Jakarta (ANTARA) - Wakil Menteri Energi dan Sumber Daya Mineral (Wamen ESDM) Yuliot Tanjung menyampaikan bahwa Indonesia masih membutuhkan sekitar 2 juta ton metanol untuk mengimplementasikan program biodiesel 50 (B50) pada 2026.
“Yang sedang kami kejar sekarang itu, kami mencoba bagaimana implementasi B50 tahun 2026,” ujar Yuliot, di Jakarta, Jumat.
Yuliot menyampaikan bahwa ketersediaan metanol dalam negeri masih terbatas. Untuk mengimplementasikan B50, Indonesia membutuhkan sekitar 2,3 juta ton metanol, sedangkan produksi dalam negeri baru sekitar 300 ribu ton.
“Berarti, 2 juta ton masih impor. Jadi, kami lagi mendorong ini PSN bioetanol yang ada di Bojonegoro. Itu yang lagi kami kejar,” kata Yuliot.

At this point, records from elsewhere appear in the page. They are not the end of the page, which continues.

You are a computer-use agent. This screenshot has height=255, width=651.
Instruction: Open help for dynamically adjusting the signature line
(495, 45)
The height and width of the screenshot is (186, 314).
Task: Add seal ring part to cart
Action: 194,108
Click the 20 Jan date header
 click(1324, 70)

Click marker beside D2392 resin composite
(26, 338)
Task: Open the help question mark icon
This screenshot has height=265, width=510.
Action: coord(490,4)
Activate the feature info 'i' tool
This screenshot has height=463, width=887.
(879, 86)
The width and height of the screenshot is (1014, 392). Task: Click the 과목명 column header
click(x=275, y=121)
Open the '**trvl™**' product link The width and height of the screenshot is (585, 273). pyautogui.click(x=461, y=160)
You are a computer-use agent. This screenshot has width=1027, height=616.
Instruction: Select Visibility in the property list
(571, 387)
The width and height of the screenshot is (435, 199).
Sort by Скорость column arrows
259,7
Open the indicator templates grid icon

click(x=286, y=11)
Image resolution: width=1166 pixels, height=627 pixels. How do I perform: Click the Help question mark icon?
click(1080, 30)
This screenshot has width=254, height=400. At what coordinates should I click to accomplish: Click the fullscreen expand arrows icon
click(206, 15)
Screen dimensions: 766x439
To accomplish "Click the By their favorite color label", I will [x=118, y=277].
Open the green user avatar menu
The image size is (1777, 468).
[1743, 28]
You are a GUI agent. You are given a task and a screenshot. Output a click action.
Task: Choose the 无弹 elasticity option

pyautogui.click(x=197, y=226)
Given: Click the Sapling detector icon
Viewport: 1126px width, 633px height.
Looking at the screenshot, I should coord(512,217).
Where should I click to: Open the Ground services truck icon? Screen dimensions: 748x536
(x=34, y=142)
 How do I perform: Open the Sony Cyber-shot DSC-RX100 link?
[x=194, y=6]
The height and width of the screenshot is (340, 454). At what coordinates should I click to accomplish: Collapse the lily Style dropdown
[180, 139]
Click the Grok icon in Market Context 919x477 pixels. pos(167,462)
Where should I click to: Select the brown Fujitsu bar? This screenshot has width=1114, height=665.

Sebelumnya, Yuliot menyatakan bahwa untuk mengimplementasikan biodiesel 50 (B50) dengan dengan volume 19,73 juta kiloliter (kl) dibutuhkan sawit sebanyak 17,9 juta ton dan memerlukan tambahan lahan seluas 2,3 juta ha.
Selanjutnya, untuk memproduksi 23,67 juta kl B60, dibutuhkan sawit sebanyak 21,5 juta ton dan tambahan lahan sawit seluas 3,5 juta ha. Sementara untuk memproduksi 39,45 juta kl B100, dibutuhkan sawit sebanyak 35,9 juta ton dengan tambahan lahan seluas 4,6 juta ha.
Yuliot menyampaikan bahwa untuk tambahan lahan tersebut, pemerintah membuka kemungkinan pemanfaatan kebun-kebun masyarakat maupun koperasi untuk memenuhi kebutuhan implementasi B50–B100.
Kebutuhan insentif yang sudah disiapkan, kata dia lagi, kurang lebih Rp47,1 triliun. Kebutuhan sawit yang saat ini ada sekitar 14,3 juta ton.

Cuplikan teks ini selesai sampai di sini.